Exact copies of all the records are to be printed.
Recorded data START
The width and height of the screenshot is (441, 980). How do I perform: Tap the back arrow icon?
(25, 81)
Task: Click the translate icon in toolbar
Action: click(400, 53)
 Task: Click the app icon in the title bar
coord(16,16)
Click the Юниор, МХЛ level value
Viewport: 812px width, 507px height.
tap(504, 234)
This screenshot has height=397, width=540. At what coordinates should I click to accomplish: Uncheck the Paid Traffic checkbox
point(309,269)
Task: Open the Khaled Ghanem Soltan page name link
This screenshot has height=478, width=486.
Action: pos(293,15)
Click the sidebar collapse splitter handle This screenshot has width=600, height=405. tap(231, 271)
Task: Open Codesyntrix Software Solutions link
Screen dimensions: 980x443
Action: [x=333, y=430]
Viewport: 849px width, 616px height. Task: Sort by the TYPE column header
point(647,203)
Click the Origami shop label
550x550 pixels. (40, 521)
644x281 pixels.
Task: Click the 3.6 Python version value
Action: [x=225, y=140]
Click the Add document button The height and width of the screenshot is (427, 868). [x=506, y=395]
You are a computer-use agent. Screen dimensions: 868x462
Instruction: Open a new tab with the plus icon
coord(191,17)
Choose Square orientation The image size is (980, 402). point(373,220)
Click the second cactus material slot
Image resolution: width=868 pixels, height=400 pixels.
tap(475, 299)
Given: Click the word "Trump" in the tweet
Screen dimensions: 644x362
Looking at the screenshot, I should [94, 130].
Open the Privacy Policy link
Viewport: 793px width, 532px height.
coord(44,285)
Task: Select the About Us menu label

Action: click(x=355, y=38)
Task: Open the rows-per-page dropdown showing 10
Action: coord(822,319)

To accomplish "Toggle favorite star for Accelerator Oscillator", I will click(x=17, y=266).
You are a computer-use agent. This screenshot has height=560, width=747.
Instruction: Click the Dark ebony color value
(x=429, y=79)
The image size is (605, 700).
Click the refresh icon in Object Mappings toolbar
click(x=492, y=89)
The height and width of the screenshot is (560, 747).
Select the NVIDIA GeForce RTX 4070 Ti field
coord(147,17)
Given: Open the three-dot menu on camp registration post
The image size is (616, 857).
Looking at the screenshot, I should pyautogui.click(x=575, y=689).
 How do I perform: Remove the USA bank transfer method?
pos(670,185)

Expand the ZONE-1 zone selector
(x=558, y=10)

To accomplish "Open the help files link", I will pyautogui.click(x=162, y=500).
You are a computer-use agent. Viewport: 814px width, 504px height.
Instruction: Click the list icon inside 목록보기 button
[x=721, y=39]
Recorded data END
# [Answer section]
The width and height of the screenshot is (441, 980). How do I perform: Tap the back arrow icon?
(25, 81)
Task: Click the translate icon in toolbar
Action: click(400, 53)
 Task: Click the app icon in the title bar
coord(16,16)
Click the Юниор, МХЛ level value
Viewport: 812px width, 507px height.
tap(504, 234)
This screenshot has height=397, width=540. At what coordinates should I click to accomplish: Uncheck the Paid Traffic checkbox
point(309,269)
Task: Open the Khaled Ghanem Soltan page name link
This screenshot has height=478, width=486.
Action: pos(293,15)
Click the sidebar collapse splitter handle This screenshot has width=600, height=405. tap(231, 271)
Task: Open Codesyntrix Software Solutions link
Screen dimensions: 980x443
Action: [x=333, y=430]
Viewport: 849px width, 616px height. Task: Sort by the TYPE column header
point(647,203)
Click the Origami shop label
550x550 pixels. (40, 521)
644x281 pixels.
Task: Click the 3.6 Python version value
Action: [x=225, y=140]
Click the Add document button The height and width of the screenshot is (427, 868). [x=506, y=395]
You are a computer-use agent. Screen dimensions: 868x462
Instruction: Open a new tab with the plus icon
coord(191,17)
Choose Square orientation The image size is (980, 402). point(373,220)
Click the second cactus material slot
Image resolution: width=868 pixels, height=400 pixels.
tap(475, 299)
Given: Click the word "Trump" in the tweet
Screen dimensions: 644x362
Looking at the screenshot, I should [94, 130].
Open the Privacy Policy link
Viewport: 793px width, 532px height.
coord(44,285)
Task: Select the About Us menu label

Action: click(x=355, y=38)
Task: Open the rows-per-page dropdown showing 10
Action: coord(822,319)

To accomplish "Toggle favorite star for Accelerator Oscillator", I will click(x=17, y=266).
You are a computer-use agent. This screenshot has height=560, width=747.
Instruction: Click the Dark ebony color value
(x=429, y=79)
The image size is (605, 700).
Click the refresh icon in Object Mappings toolbar
click(x=492, y=89)
The height and width of the screenshot is (560, 747).
Select the NVIDIA GeForce RTX 4070 Ti field
coord(147,17)
Given: Open the three-dot menu on camp registration post
The image size is (616, 857).
Looking at the screenshot, I should pyautogui.click(x=575, y=689).
 How do I perform: Remove the USA bank transfer method?
pos(670,185)

Expand the ZONE-1 zone selector
(x=558, y=10)

To accomplish "Open the help files link", I will pyautogui.click(x=162, y=500).
You are a computer-use agent. Viewport: 814px width, 504px height.
Instruction: Click the list icon inside 목록보기 button
[x=721, y=39]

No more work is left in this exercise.